(WHAT TO WORK ON)
The records below are to be transcribed word for word.

(ENTRIES SUPPLIED)

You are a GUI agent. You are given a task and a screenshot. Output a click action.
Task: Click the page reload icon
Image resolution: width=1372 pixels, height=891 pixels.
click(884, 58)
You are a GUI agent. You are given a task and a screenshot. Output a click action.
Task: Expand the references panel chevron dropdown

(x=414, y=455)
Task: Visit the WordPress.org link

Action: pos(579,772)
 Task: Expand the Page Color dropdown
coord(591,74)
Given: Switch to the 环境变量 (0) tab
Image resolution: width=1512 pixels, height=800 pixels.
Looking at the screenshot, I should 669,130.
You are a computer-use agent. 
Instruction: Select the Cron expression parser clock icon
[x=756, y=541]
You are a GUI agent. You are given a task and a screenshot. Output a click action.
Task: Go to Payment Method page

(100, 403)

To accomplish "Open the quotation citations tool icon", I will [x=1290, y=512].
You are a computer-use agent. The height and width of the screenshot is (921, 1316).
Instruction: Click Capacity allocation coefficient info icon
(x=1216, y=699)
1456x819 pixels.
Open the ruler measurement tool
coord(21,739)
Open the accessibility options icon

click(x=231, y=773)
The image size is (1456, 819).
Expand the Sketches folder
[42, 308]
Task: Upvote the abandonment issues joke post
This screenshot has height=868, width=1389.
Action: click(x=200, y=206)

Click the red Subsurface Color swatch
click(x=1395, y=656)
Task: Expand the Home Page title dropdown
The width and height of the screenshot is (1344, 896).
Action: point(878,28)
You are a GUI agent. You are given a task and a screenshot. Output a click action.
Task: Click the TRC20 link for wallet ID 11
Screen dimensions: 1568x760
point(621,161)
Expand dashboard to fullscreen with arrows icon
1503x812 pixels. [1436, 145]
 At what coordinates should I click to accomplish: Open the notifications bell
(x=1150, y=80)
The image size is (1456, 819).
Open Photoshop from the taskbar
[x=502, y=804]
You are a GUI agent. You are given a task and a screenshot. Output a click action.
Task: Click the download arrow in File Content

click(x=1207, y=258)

(WRITTEN RESPONSE)
You are a GUI agent. You are given a task and a screenshot. Output a click action.
Task: Click the page reload icon
Image resolution: width=1372 pixels, height=891 pixels.
click(884, 58)
You are a GUI agent. You are given a task and a screenshot. Output a click action.
Task: Expand the references panel chevron dropdown

(x=414, y=455)
Task: Visit the WordPress.org link

Action: pos(579,772)
 Task: Expand the Page Color dropdown
coord(591,74)
Given: Switch to the 环境变量 (0) tab
Image resolution: width=1512 pixels, height=800 pixels.
Looking at the screenshot, I should 669,130.
You are a computer-use agent. 
Instruction: Select the Cron expression parser clock icon
[x=756, y=541]
You are a GUI agent. You are given a task and a screenshot. Output a click action.
Task: Go to Payment Method page

(100, 403)

To accomplish "Open the quotation citations tool icon", I will [x=1290, y=512].
You are a computer-use agent. The height and width of the screenshot is (921, 1316).
Instruction: Click Capacity allocation coefficient info icon
(x=1216, y=699)
1456x819 pixels.
Open the ruler measurement tool
coord(21,739)
Open the accessibility options icon

click(x=231, y=773)
The image size is (1456, 819).
Expand the Sketches folder
[42, 308]
Task: Upvote the abandonment issues joke post
This screenshot has height=868, width=1389.
Action: click(x=200, y=206)

Click the red Subsurface Color swatch
click(x=1395, y=656)
Task: Expand the Home Page title dropdown
The width and height of the screenshot is (1344, 896).
Action: point(878,28)
You are a GUI agent. You are given a task and a screenshot. Output a click action.
Task: Click the TRC20 link for wallet ID 11
Screen dimensions: 1568x760
point(621,161)
Expand dashboard to fullscreen with arrows icon
1503x812 pixels. [1436, 145]
 At what coordinates should I click to accomplish: Open the notifications bell
(x=1150, y=80)
The image size is (1456, 819).
Open Photoshop from the taskbar
[x=502, y=804]
You are a GUI agent. You are given a task and a screenshot. Output a click action.
Task: Click the download arrow in File Content

click(x=1207, y=258)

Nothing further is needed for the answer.